WASHINGTON, DC – President Joe Biden last Wednesday stirred the pot with the Republican Party and conservatives by referring to former President Donald Trump’s “Make American Great Again” movement as the most “extreme” political group in the recent history of the United States.
“This MAGA crowd is really the most extreme political organization that’s existed in American history, in recent American history,” Biden said at the White House while delivering comments to reporters on the economy.
At the same event, Biden also addressed Senator Rick Scott (R-FL) and his “11 Point Plan to Rescue America” campaign plan, which – among other things – proposes raising income taxes on low-income individuals, something that was rejected by Senate Minority Leader Mitch McConnell and other Republicans.
Biden claimed that Scott’s plans – and those of the GOP in general – were “in sharp contrast” to his own personal economic philosophy, saying, “if they hadn’t put this in print, you’d think I was making it up.”

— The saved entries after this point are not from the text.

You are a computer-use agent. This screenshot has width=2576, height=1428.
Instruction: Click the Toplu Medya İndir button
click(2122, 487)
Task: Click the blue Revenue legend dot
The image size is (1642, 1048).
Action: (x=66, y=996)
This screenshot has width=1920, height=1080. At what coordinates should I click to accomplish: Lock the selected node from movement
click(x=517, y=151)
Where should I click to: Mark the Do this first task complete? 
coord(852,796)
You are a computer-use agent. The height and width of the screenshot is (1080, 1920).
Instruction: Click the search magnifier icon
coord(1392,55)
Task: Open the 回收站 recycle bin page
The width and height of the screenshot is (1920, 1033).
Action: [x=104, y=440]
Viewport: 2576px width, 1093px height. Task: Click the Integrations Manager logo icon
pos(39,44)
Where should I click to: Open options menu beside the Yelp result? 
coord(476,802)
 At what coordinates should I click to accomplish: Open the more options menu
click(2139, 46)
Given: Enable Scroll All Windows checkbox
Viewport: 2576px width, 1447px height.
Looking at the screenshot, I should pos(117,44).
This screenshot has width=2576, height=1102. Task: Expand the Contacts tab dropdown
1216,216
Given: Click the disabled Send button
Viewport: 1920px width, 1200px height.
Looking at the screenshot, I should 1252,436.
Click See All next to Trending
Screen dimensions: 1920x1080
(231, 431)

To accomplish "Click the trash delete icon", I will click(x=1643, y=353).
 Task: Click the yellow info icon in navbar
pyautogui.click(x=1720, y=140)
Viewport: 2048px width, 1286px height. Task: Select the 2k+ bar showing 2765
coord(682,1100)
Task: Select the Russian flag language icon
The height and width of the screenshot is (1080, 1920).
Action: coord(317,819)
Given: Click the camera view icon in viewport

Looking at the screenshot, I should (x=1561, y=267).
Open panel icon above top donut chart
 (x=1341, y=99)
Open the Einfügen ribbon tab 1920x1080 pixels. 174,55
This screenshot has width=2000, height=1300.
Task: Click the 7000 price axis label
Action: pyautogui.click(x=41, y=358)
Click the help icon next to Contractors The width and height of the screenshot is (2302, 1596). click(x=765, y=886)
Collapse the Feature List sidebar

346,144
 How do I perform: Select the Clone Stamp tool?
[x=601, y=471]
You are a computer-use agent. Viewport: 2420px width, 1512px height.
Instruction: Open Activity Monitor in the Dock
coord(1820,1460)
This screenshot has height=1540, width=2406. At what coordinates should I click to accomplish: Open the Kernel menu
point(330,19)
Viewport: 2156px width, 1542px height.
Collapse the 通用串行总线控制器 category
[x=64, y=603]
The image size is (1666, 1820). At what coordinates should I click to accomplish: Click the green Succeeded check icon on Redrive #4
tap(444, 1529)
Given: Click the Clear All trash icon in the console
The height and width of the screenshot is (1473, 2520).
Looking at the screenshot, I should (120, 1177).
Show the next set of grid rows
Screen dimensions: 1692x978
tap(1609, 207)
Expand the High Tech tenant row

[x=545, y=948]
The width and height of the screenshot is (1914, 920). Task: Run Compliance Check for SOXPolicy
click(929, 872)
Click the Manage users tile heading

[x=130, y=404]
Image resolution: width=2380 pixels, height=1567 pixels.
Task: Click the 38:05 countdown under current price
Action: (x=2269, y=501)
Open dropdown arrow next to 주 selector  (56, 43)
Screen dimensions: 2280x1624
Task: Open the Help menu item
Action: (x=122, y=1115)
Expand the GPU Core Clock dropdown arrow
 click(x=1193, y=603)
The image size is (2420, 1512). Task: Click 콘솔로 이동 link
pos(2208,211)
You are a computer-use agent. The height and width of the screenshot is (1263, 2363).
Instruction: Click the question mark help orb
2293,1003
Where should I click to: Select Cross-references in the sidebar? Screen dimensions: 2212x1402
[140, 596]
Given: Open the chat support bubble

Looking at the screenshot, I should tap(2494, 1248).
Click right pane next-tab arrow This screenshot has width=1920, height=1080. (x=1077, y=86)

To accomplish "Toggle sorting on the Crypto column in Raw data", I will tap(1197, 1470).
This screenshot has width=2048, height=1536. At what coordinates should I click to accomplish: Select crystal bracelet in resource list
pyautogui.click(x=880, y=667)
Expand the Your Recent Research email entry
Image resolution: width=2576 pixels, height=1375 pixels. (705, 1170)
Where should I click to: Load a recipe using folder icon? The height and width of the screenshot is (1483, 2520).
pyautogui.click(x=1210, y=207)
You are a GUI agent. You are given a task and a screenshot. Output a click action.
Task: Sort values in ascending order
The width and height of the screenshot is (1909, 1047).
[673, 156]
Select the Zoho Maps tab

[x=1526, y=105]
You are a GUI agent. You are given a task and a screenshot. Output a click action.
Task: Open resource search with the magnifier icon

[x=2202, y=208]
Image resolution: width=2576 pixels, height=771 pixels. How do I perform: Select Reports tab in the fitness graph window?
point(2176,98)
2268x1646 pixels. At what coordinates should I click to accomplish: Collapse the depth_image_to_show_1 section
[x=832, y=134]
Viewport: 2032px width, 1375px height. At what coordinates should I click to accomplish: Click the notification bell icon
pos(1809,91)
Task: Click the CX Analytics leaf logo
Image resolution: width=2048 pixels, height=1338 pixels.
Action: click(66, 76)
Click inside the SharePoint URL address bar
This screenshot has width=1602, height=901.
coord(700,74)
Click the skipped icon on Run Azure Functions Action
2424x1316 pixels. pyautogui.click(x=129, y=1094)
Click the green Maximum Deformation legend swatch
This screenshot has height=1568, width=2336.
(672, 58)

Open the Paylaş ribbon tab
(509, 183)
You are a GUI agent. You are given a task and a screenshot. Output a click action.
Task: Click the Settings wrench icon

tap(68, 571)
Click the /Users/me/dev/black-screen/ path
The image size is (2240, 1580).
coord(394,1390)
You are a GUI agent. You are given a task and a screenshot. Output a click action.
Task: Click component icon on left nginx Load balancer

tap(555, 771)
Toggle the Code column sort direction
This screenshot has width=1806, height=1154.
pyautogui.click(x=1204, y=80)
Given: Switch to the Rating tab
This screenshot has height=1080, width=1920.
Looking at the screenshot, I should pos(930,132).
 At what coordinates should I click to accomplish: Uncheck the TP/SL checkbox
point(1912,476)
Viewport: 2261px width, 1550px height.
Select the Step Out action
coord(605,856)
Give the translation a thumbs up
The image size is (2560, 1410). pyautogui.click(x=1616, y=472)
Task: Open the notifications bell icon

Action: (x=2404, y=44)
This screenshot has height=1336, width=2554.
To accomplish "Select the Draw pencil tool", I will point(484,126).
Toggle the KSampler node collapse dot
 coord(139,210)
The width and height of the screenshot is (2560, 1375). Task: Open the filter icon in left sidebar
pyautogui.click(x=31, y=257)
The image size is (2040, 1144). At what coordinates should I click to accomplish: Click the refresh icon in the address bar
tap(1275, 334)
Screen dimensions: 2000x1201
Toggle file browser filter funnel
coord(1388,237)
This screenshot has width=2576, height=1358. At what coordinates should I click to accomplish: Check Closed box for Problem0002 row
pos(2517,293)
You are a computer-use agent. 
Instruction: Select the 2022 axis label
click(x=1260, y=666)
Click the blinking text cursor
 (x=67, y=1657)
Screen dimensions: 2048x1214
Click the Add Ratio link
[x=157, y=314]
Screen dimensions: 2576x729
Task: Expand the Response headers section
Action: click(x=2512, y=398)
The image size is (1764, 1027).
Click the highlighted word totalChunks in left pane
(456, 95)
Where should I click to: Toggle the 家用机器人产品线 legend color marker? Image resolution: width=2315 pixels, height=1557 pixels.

“Senator Rick Scott of Florida released what he calls the ultra-MAGA agenda. It’s a MAGA agenda all right,” Biden said. “Let me tell you about this ultra-MAGA agenda. It’s extreme, as most MAGA things are.”
Scott was quick to respond to the President’s comments, saying that “almost every sentence was a complete lie.”
Biden was also critical of the leak of a Supreme Court draft majority opinion that will undo a ruling made in the landmark 1973 Roe v. Wade abortion rights case, the President opined could open the floodgates for potentially discriminatory legislation against marginalized groups such as the LGBTQ community.
“What happens if you have states change the law saying that children who are LGBTQ can’t be in classrooms with other children?” Biden said. “Is that legit under the way the decision is written? What are the next things that are going to be attacked?”
However, Biden himself was against Roe v. Wade for a period of at least ten years, saying in 1974 that “I don’t like the Supreme Court decision on abortion. I think it went too far,” and even supporting a potential constitutional amendment in 1982 that, if passed, would have sent the issue of abortion back to states to decide, exactly the same as what this latest ruling would do if it become the official ruling of the court.